Supe PRESTON photo SB 10-19

Dean Preston

I am running for supervisor because the status quo in City Hall is not working. San Francisco is the least affordable city in the entire nation, with staggering inequality. I’m an affordable-housing attorney, a former small business owner, an everyday Muni rider, and a public school parent. District 5 has been my home for more than 23 years. I have been on the front lines fighting for neighbors, small businesses and working people. 

There are solutions that would help our struggling neighborhoods, but many of those solutions require standing up to the corporate interests that are making money off of the problems.
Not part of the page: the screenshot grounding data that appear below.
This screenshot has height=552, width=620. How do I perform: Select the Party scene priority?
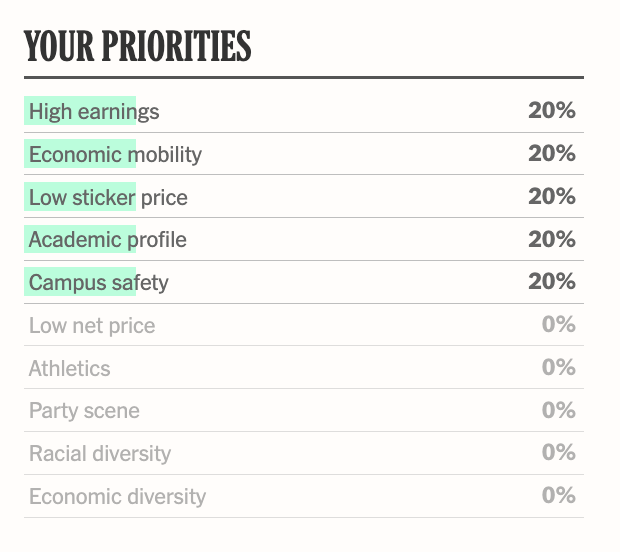(x=84, y=411)
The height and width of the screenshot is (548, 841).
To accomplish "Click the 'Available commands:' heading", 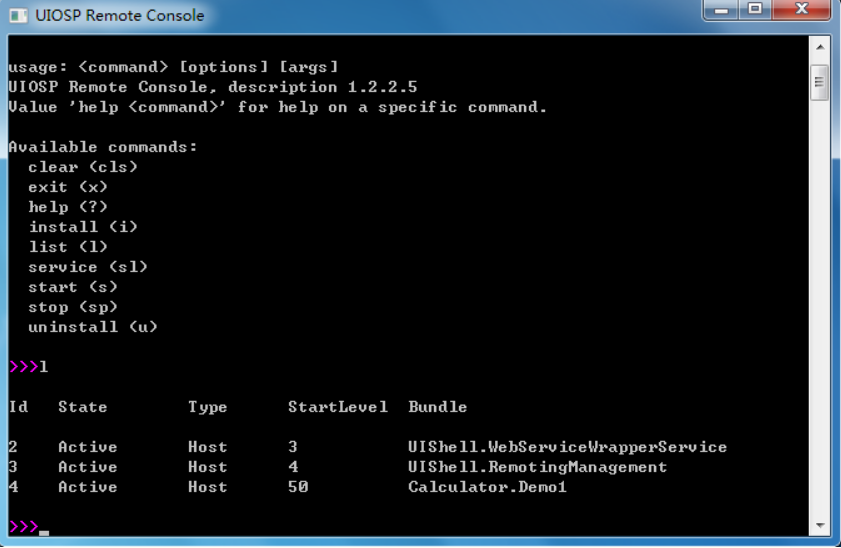I will point(103,147).
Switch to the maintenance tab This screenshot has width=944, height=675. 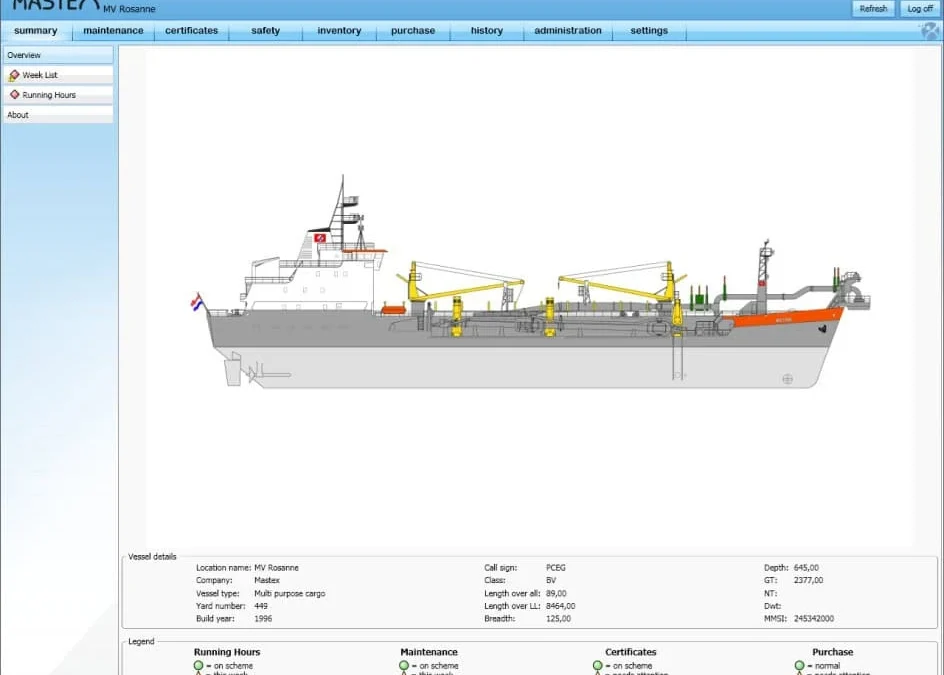pos(113,31)
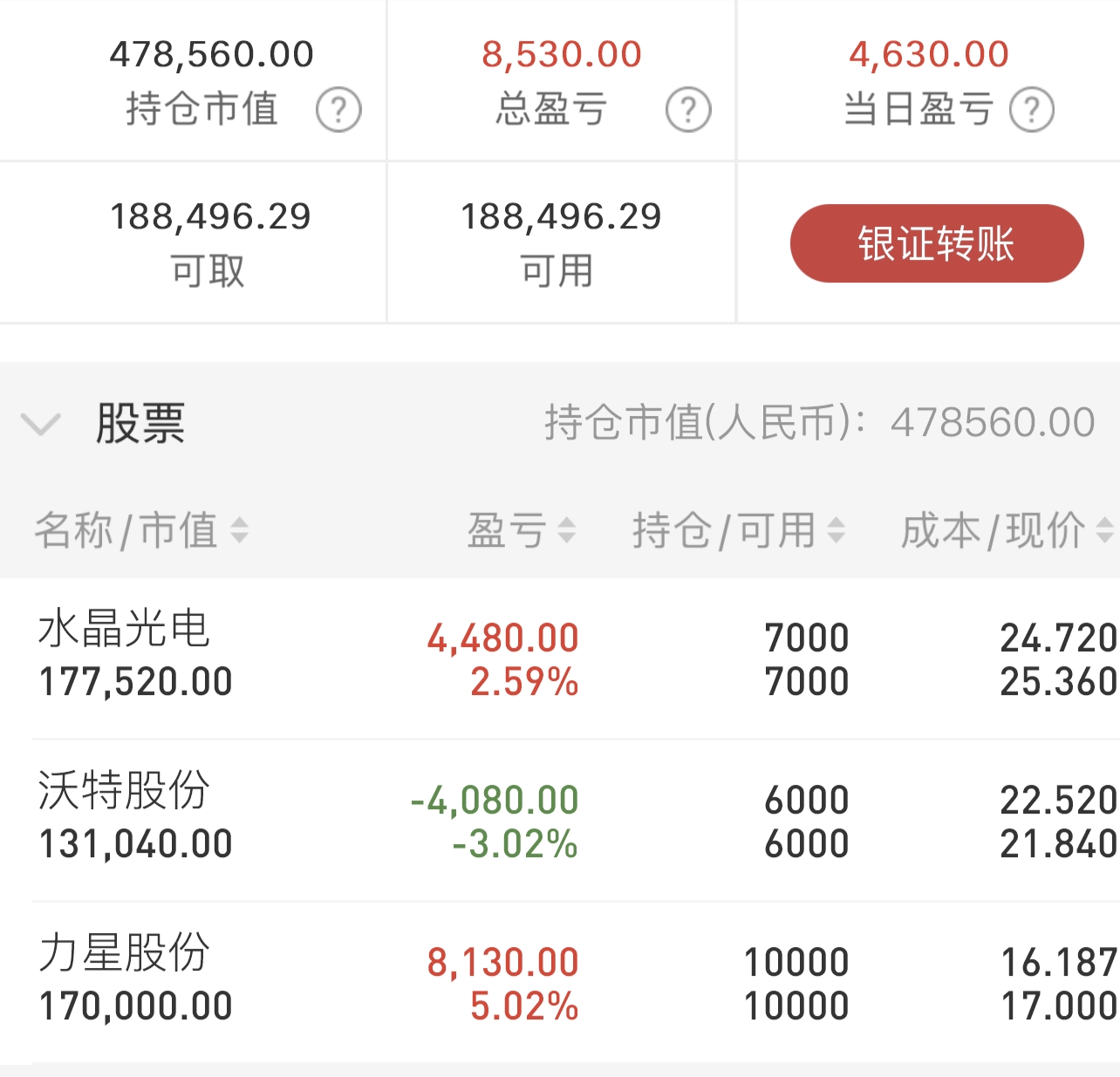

Here are just a few examples.

Protecting Small Businesses 

In recent years, City Hall has bent over backwards to accommodate massive corporations, including those whose business models violate SF law, while all but ignoring the neighborhood businesses that are key to the fabric of our communities and power our local economy. I am a former small business owner myself. I championed the Small Business Protection Act in 2006 and was an early backer of the ballot measure creating SF’s legacy business program.

One of the biggest struggles in neighborhood commercial districts right now is prolonged storefront vacancies, which are magnets for vandalism and crime, decrease foot traffic and drive up neighborhood rents. The solution: a penalty on vacant storefronts. This will provide a real disincentive for prolonged commercial vacancies and encourage landlords to rent to local businesses at lower rates rather than holding out for big national chain stores to pay higher rents. 

Housing Policy That Creates Affordable Homes

Our city is delivering for developers with robust market rate housing production, while dramatically underdelivering housing that is affordable to our teachers, nurses and working class San Franciscans. We need to prioritize affordable housing by protecting those who are affordably housed, requiring more affordable housing in new market rate developments and create social housing. Otherwise, this city will continue to be totally unaffordable.

The appointed District 5 supervisor is fully behind State Sen. Scott Wiener’s effort to take away neighborhood voices when it comes to luxury condominium development. Residents want more housing that is affordable – not trickle down housing policy that builds for investors instead of neighbors – without giving any new community benefits to our neighborhoods. We need a real housing plan, not more giveaways to developers.

Standing Up to Uber and Lyft

As an everyday Muni rider for more than 20 years, I understand the frustration of commuters in San Francisco. Far too often, buses run late or are too crowded to get on and have an overall on-time performance of only 55 percent, and 45 percent for the N-Judah. Our streets are congested like never before, and pedestrians and cyclists face increasing risks of injury or death. We need to make major changes to get the world-class transportation system San Francisco needs. 

We also need to stand up to companies like Uber and Lyft. City Hall has turned our streets over to these unregulated cabs. I’m supporting this year’s Prop. D, which will force Uber and Lyft to fund transit improvements. And I’m determined to make sure the city enforces our traffic laws against Uber and Lyft at the corporate level and demands geo-fencing to combat congestion. We can solve this problem if we have leaders willing to stand up to the companies causing the congestion.

District 5 has a crucial election this November. I will be a neighborhood voice at City Hall who is independent of the mayor and will stand up to the corporate interests that dominate our politics.